To chart people’s current daily commutes, they are working with data gathered from Smart transport apps and GPS, as well as Opal card use in Sydney and Oyster card use in London (cards used on public transport).

Using the opal card data (tap on and tap off) the UNSW research team have been analysing public transport commuting behaviours across sixteen employment centres across Greater Sydney.

Probably, our goal of ‘30 minutes’ is aspirational, but the idea is to build cities where the goal of future land use and multi-modal people movement is to get as many people as possible to have a 30 minute (or less) commute to work every day.

The research shows that over three times as many trips are made to the Sydney CBD for work than any other employment cluster with nearly 250,000 trips made in the morning peak time between 7:30 and 10am.

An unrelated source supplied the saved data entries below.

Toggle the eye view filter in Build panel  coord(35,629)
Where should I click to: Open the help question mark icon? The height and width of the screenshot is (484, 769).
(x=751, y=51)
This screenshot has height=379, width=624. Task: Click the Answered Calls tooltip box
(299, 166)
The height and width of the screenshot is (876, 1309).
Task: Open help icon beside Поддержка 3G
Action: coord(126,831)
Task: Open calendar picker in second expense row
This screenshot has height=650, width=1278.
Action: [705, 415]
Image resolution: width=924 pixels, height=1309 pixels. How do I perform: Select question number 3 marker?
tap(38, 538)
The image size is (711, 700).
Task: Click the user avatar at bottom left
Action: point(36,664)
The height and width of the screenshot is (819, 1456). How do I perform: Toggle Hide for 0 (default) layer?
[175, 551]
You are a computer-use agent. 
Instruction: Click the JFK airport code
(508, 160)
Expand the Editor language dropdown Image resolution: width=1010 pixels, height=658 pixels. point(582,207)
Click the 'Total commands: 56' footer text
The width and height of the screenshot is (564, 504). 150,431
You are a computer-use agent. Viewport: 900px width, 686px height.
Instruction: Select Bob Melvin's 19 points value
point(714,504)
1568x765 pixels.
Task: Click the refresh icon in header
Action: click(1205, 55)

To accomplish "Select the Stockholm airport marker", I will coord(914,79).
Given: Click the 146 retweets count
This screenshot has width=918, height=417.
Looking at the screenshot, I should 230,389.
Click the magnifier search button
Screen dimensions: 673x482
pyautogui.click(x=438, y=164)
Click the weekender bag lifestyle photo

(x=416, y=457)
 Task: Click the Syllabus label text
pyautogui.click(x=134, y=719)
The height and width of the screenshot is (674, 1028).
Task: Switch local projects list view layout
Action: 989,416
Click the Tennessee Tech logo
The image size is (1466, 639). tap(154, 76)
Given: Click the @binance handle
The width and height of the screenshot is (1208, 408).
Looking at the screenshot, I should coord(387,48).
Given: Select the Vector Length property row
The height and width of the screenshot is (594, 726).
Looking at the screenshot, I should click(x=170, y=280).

Of those trips 39 percent are made within 30 minutes.

In comparison, trips to Blacktown totalled 6,000 trips yet 75% of these took less than 30 minutes.

“Using big data we can look at fine scale travel behaviours and begin to understand the current state of play, and the future implications of planning policies,” Pettit says.

Each of the PLuS Alliance universities has experts in relevant, complementary areas, says Pettit: KCL leads in air quality monitoring, ASU is skilled in advanced geographic modelling while UNSW excels in housing dynamics.

“Probably, our goal of ‘30 minutes’ is aspirational, but the idea is to build cities where the goal of future land use and multi-modal people movement is to get as many people as possible to have a 30 minute (or less) commute to work every day,” Pettit says.

So far in 2016, the six academics from UNSW, KCL, and ASU have had three meetings. “Until this year, we’d never met before, so this coming together for the first time really super-charged all our research,” Pettit says.

For the next stage of their project, the academics are working on joint research grants to undertake comparative analyses between their three cities, write journal papers and start an international data store. The beginnings of this data store can be found at the CityViz dashboard on the City Futures website.

At the same time, UNSW is already collating case studies from Sydney, Phoenix and London to use in its new Master of City Analytics launching in 2018, with an MPhil and PhD starting this year. The long term vision is to offer online courses on the subject across all three universities in the near future.